Time-line of red shiner invasion of the Upper Coosa River System (UCRS)

Red shiners were first collected in Weiss Lake in 1974 (Fig. 1a) with additional populations collected in Terrapin Creek, a tributary of the “Dead River” arm of the Coosa River, in 1982. The earliest records upstream of Lake Weiss were two hybrids collected in 1992 in Coahulla Creek and a single red shiner collected in 1993 from the lower Etowah River. Collections in the Oostanaula River in 1998 revealed an extensive hybrid swarm extending upstream from Lake Weiss to the confluence with the Conasauga River. The hybrid swarm rapidly dispersed into the Conasauga River between 2000 and 2003. We conducted annual surveys of the Conasauga River from 2000 and 2003 to map the upstream extent of the hybrid swarm and documented that it extended 31 river km upstream August between August 2000 and August 2001 alone. Four fish collections were made in the Oostanaula and lower Conasauga rivers between 1993 and 1997 (Fig. 1b). Blacktail shiners were collected at three of these sites, but neither red shiners nor hybrids were present, suggesting that most of the upstream dispersal of red shiners in the UCRS has occurred since the mid-to-late 1990s. A 2005 survey confirmed that a hybrid swarm currently extends from Lake Weiss north to Dalton (M. Blum and B. Porter unpublished data).

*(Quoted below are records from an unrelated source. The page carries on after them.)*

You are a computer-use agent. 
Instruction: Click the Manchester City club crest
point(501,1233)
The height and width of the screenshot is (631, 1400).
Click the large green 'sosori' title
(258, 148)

The absence of red shiners and hybrids from localities between Coahulla Creek and Lake Weiss from 1974 to 1992 suggests the potential for separate introductions in the southern and northern parts of the UCRS. Samples collected from 1993 to 1998 from Coahulla Creek, Conasauga River, and their tributaries failed to uncover additional specimens in the northern part of the UCRS prior to the upstream expansion of the swarm from the Oostanaula River in 2000 (Fig. 1b). We draw four conclusions from historical records: (1) the spread of red shiners and hybrids in the UCRS likely began from the southern part of the UCRS in the vicinity of Weiss Lake; (2) red shiners and hybrids are dispersing upstream in the system via large, mainstem rivers; (3) much of the dispersal has occurred since the mid-to-late 1990s; and (4) the rate of dispersal is high (up to 31 km y−1).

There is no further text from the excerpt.